Why did your father enable installing APK packages from third party sources? That's a setting buried deep inside the developer settings, which themselves have to be activated with a very arcane manipulation
I believe this only works this way on some android forks, iirc you are talking about Samsung. Stock android would show a warning "do you want to install apk from this app?" and lead you to a settings page that enables apk installs from this particular app. No need to separately enable the ability to install apks in general.
I always thought this is a very weird flow, it adds hoops yet accomplishes nothing because the hoops are all trivial and the same for every app.
This is also how it works on my Samsung Galaxy S21. There's no need to enable developer settings.
3 replies →
> No App should be able to read SMS.
I disagree - one feature in KDE Connect that is super useful is being able to forward your notifications, including your text messages. This would also harm non Android smartwatches, such as the recently revived Pebble.
There seems to be a whole market of Google Play developer accounts and apps for sale, developers like myself regularly get emailed by scammy companies offering to buy the account or to publish an app, and malware is regularly found on Google Play[0]. There's no reason to believe that bad actors would be stopped by install restrictions if their scam is effective enough to overcome the financial hurdles
[0] https://www.bleepingcomputer.com/news/security/malicious-and...
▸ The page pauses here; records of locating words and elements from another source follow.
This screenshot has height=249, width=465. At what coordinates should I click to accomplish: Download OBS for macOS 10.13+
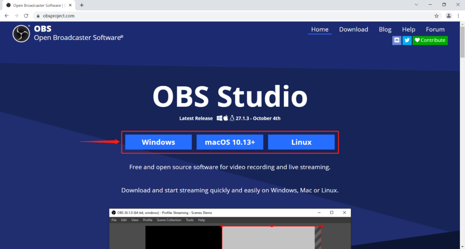coord(230,142)
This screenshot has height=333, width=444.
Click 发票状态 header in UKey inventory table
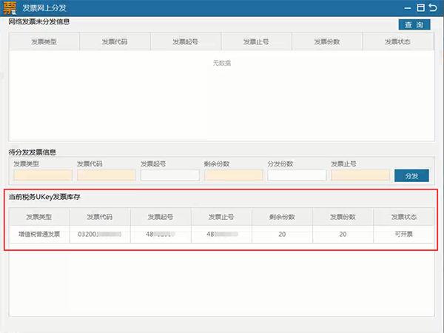coord(405,217)
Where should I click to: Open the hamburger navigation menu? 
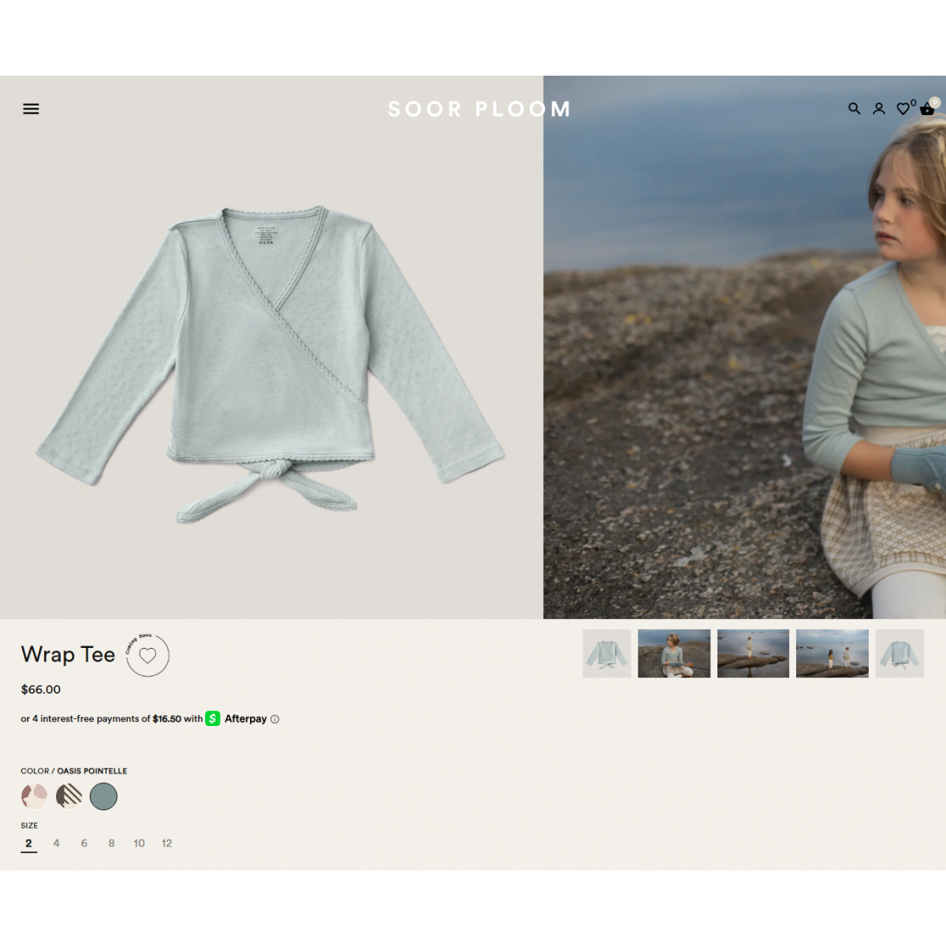(31, 109)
The built in Android SMS app seems to be horrible in every incarnation I've seen. The one that comes with the Pixel, the one Samsung has. Some may like it, but I can't stand them. I tend to install my own SMS app in each case, and I don't use computers to be locked into something I don't prefer.
It's my tool. Mine. I'll do with it as I please.
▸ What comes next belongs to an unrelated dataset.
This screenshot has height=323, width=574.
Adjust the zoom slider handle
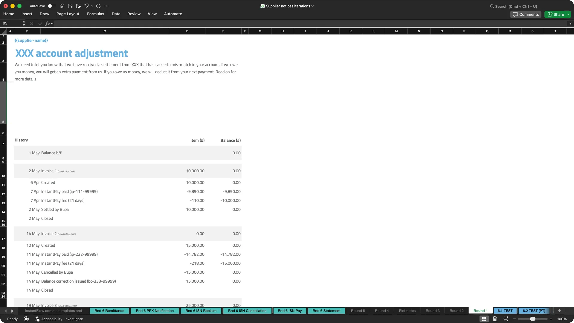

I agree there are issues. But preventing installs aren't the answer, just like removing all windows and doors from a house isn't the answer to neighbourhood crime.
I'd be more inclined to say the problem is allowing apps to be funded by advertising. If all apps were paid apps, and using personal data in any way was immensely, "thrown in jail" illegal, then you'd find yourself approving access to contacts, SMS, Pii quite rarely.
It would really stand out in such a case.
"What?! I've been using my phone for 10 years, and some app wants to see my contacts. Why?? No one reputable asks for that, ever!"
So much of the problem with the internet is that Pii is paying the way.
On GrapheneOS, when I install anything, it flat out asks me if I want to give it internet access at all. SMS could be the same way. Off by default, try to grant it, big warnings.
At a certain point, if you have big warnings saying "Are you serious?!" and people turn it on, it entirely ends up being the end user's fault.
- warning - SMS read access
So you do know - inform users, increase privacy,...?
Genuinely curious: would you mind telling more about how your father got scammed and how the adversary managed to get your father to install an app from WhatsApp?
I receive all my SMS messages through a separate app, because my SMS provider is not my TelCo. Please propose solutions that will not harm people like me.
For real? No, thanks I'd like to keep my SMS app
Freedom and protecting tech illiterate people are not mutually exclusive.
Our right to choose install software on our own devices should not be encroached because over-trusting elderly follower scammers instructions.
We can protect people like your dad with an opt-in system like parental controls. Have a responsible family member lock the system down however you deem fit.
Sounds like an iPhone is the better option for your dad.